Work required. Pull out the listing below from its first line through the line containing "coord(353,363)", both included, with the wording unchanged. Leave the pictures out of your answer.

Exercise material.
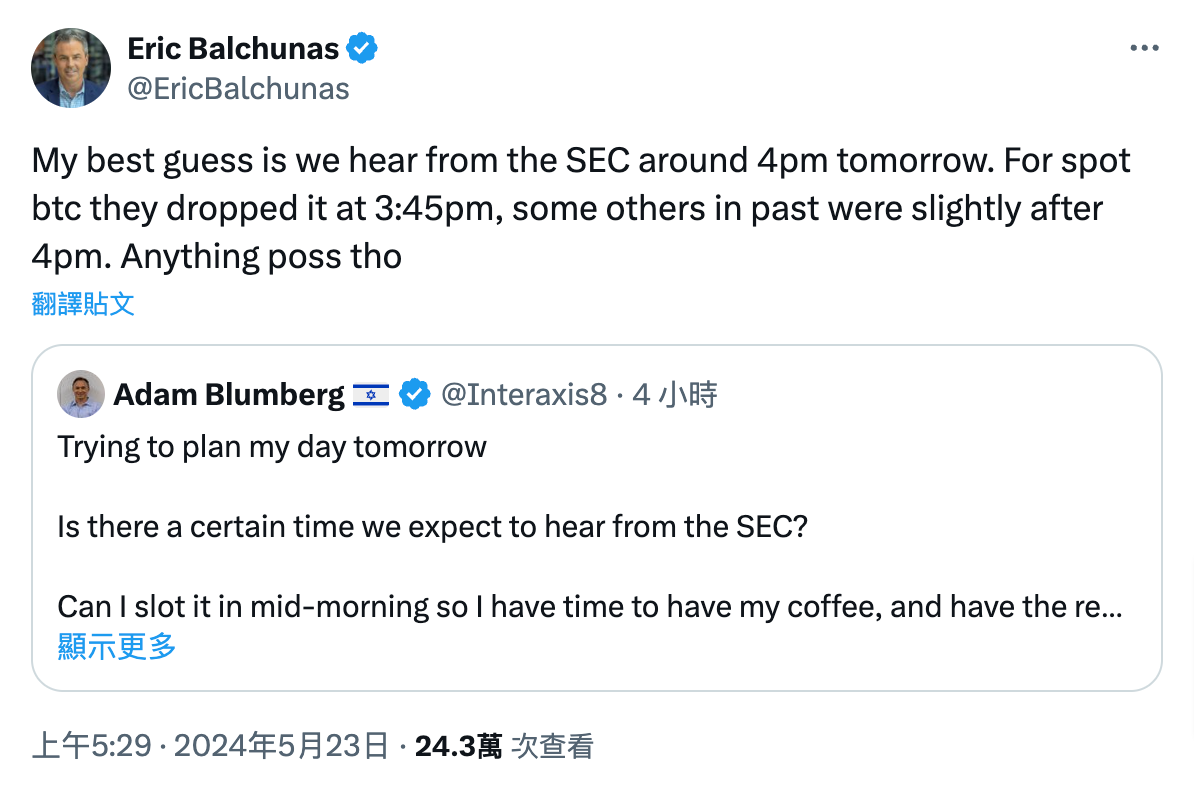The width and height of the screenshot is (1194, 790).
Task: Click quoted line "Trying to plan my day tomorrow"
Action: [272, 446]
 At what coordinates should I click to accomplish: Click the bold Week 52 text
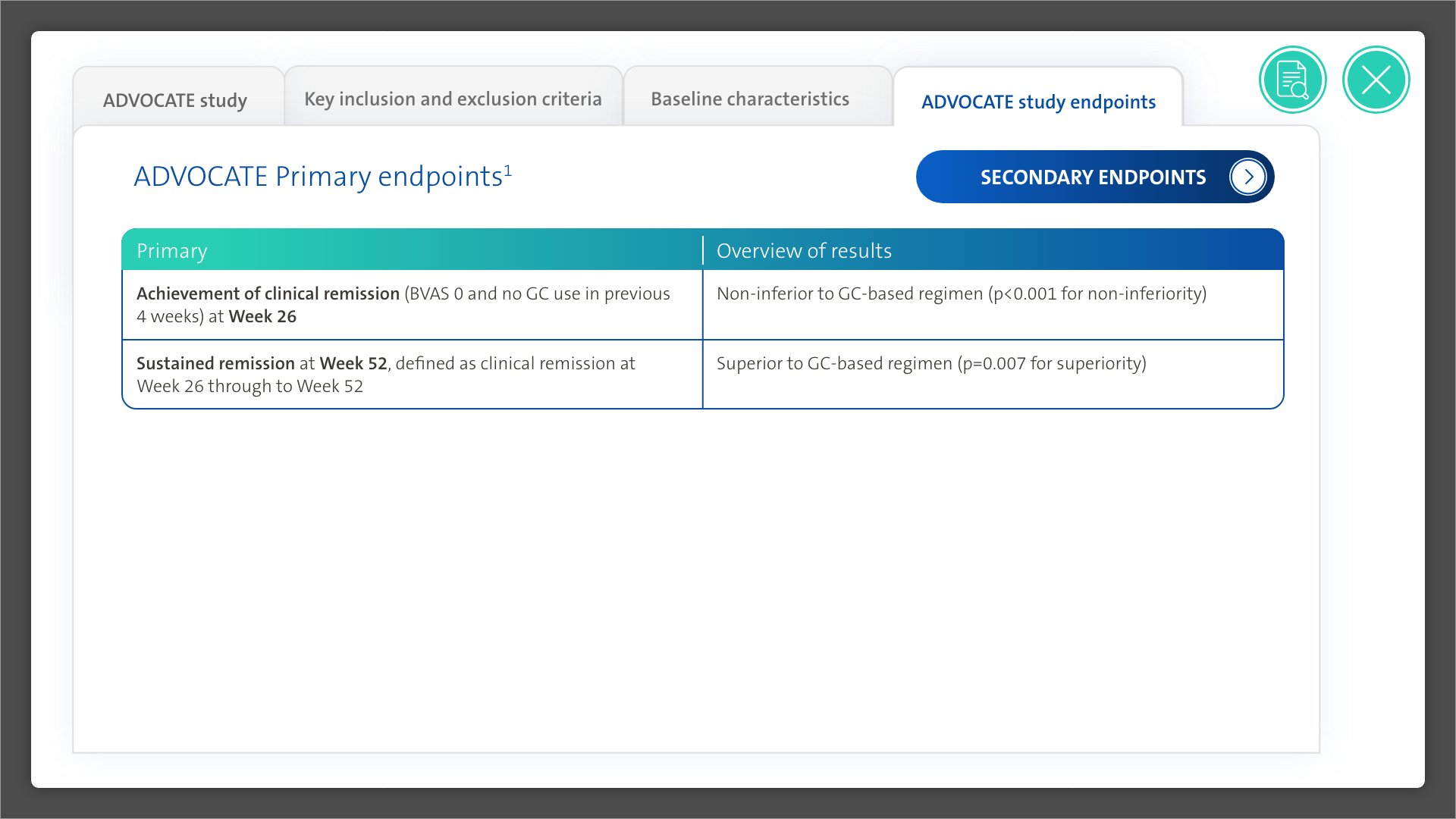coord(353,363)
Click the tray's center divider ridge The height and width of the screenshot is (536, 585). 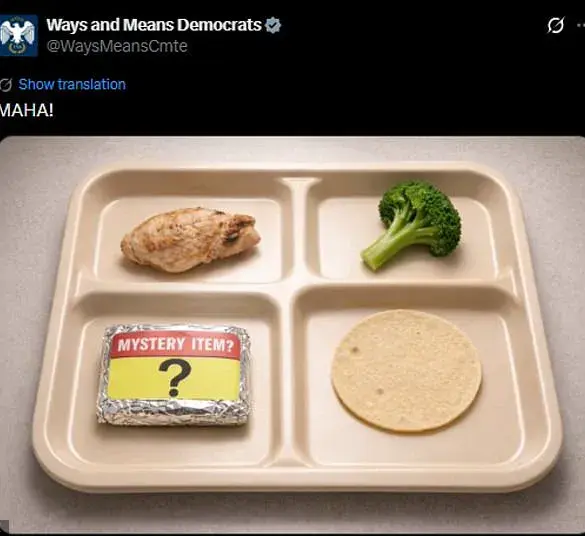click(295, 287)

Complete output.
The width and height of the screenshot is (1194, 790).
Task: Click quoted line "Trying to plan my day tomorrow"
Action: [272, 446]
 At what coordinates should I click to accomplish: Click the bold Week 52 text
coord(353,363)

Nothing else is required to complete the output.